AFN: Que outros fatores, sociais e/ou orgânicos, podem determinar o aparecimento de transtornos alimentares?

Niraldo:
Há uma maior incidência de transtornos alimentares na cultura ocidental. Em culturas pouco globalizadas e com valores mais rígidos, a incidência é quase nula. Vários pesquisadores tentam identificar se há fatores orgânicos na base dos transtornos alimentares. As pesquisas acabam por constatar que as alterações orgânicas são, na quase totalidade das vezes, conseqüências de alimentação deficiente (desnutrição), e não causas dos transtornos.


AFN: Quais as principais conseqüências para os parentes de um caso de transtorno alimentar na família?

Niraldo:
Ele pode gerar no parente uma sensação de impotência e fracasso, principalmente se o paciente não se reconhece como doente, dificultando a procura por tratamento especializado.


AFN: Por que a família, em geral, demora para descobrir o transtorno alimentar?

Niraldo:
Dependendo do ritmo familiar diário, torna-se mais difícil observar o que ocorre em relação aos hábitos alimentares. A família só percebe que tem algo que merece ser tratado quando a paciente se mostra com peso muito abaixo do esperado ou quando comportamentos impulsivos tornam-se explícitos. Além do mais, os próprios pacientes desenvolvem estratégias para esconder os sintomas e comportamentos alimentares, como, por exemplo, não participar das refeições com os outros membros da família e esconder alimentos.

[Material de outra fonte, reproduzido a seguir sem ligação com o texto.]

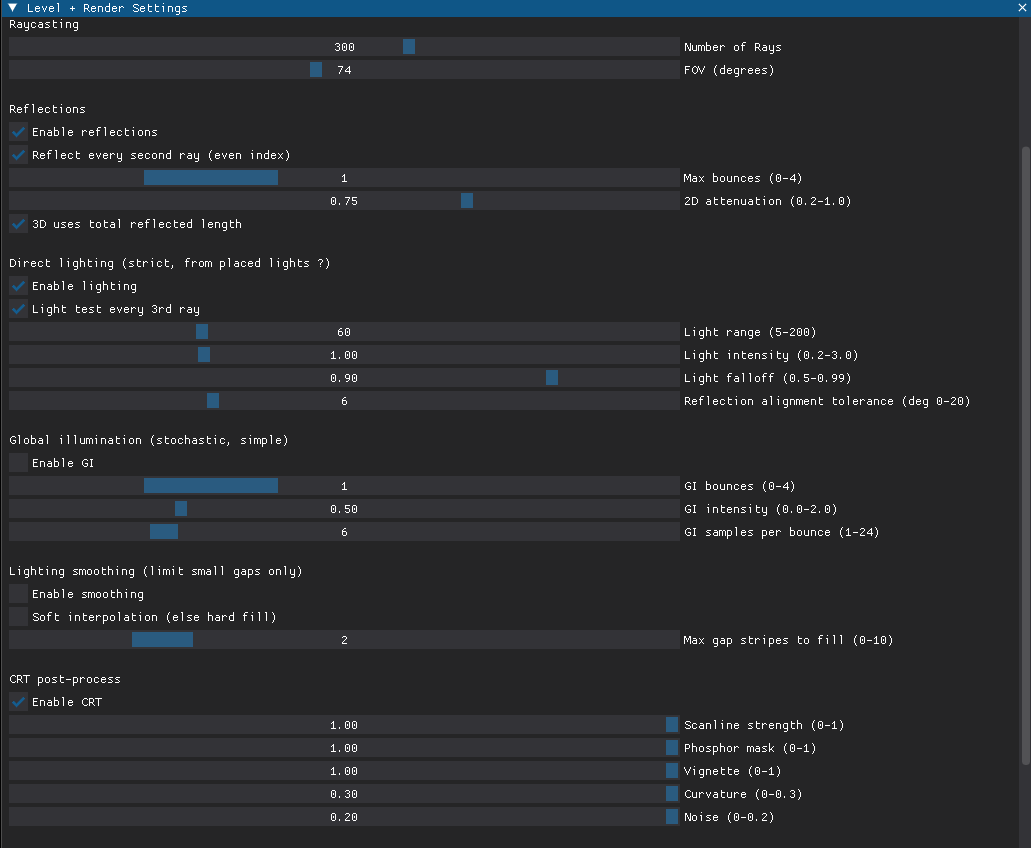Click the Number of Rays slider
Screen dimensions: 1031x848
click(x=344, y=47)
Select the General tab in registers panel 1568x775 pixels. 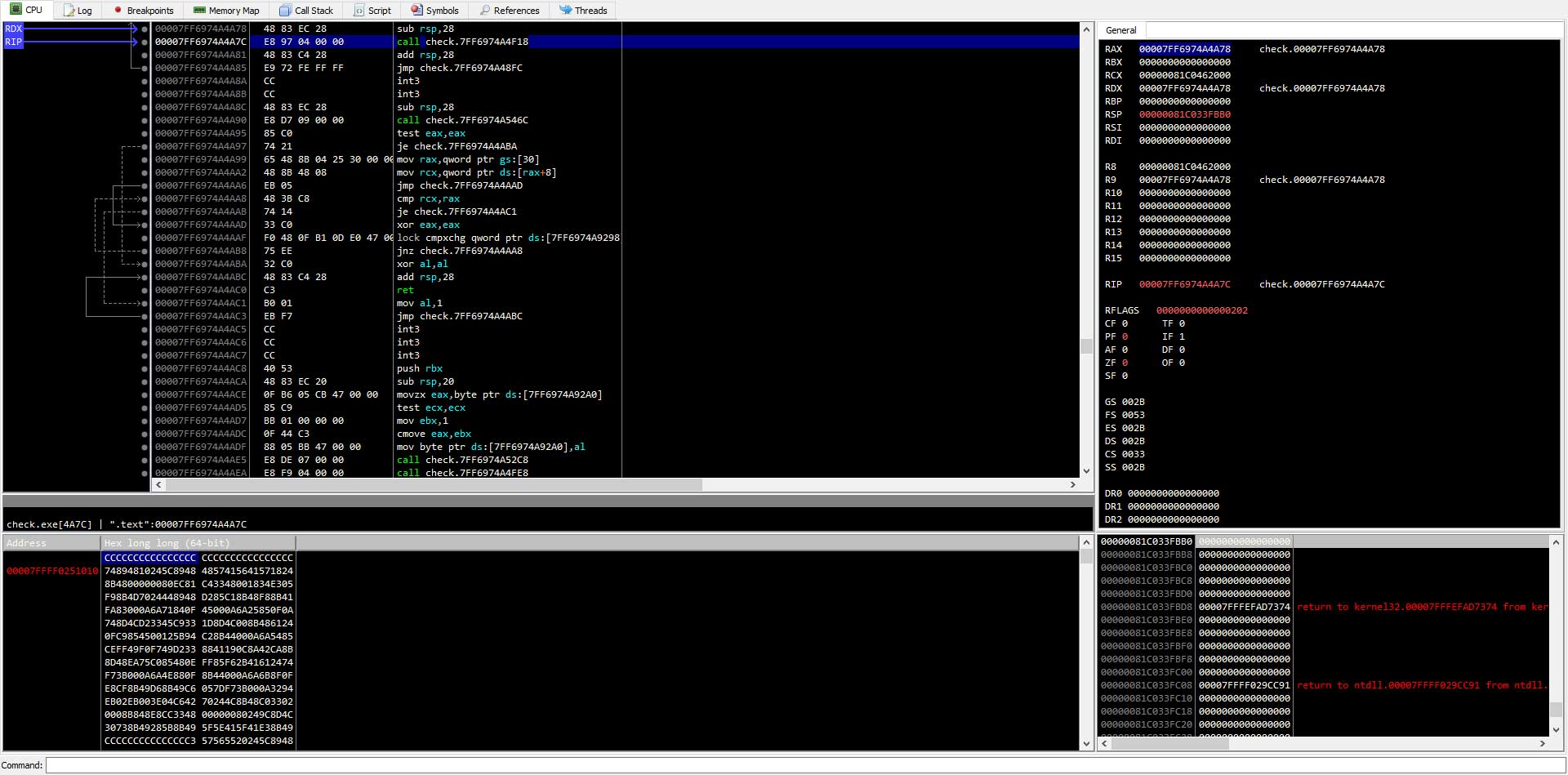pyautogui.click(x=1120, y=30)
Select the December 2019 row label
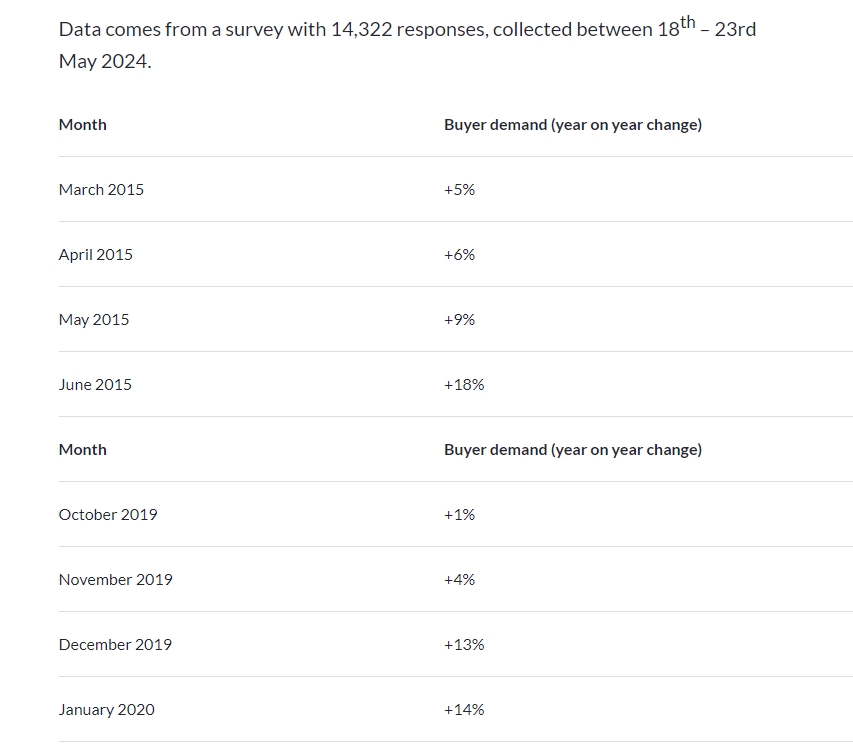 coord(115,645)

AFN: Existe um perfil de mulher em risco de desenvolver transtorno alimentar?

Niraldo:
Existe o grupo com maior ocorrência: mulheres adolescentes. Porém, mesmo que haja uma exigência ditada por uma cultura a respeito do padrão de corpo e beleza, não sabemos precisar o motivo de alguns jovens serem fisgados por essa ditadura e outros não. Nesse caso, há predisposições de ordem inconsciente que são determinantes.


AFN: Excesso de atividade física para compensar o alimento ingerido também é uma manifestação de transtorno alimentar?

Niraldo:
Ele pode ser considerado um sintoma quando feito de forma compulsiva, podendo evoluir para um transtorno se for acompanhado por outros comportamentos.


AFN: É possível evitar transtornos alimentares? Como?

Niraldo:
É possível cuidar para que as exigências extremadas não sejam instituídas como metas. Podemos informar e contribuir para a procura por tratamento antes que o transtorno alimentar se instale ou fazer com que os padrões de exigência sejam questionados.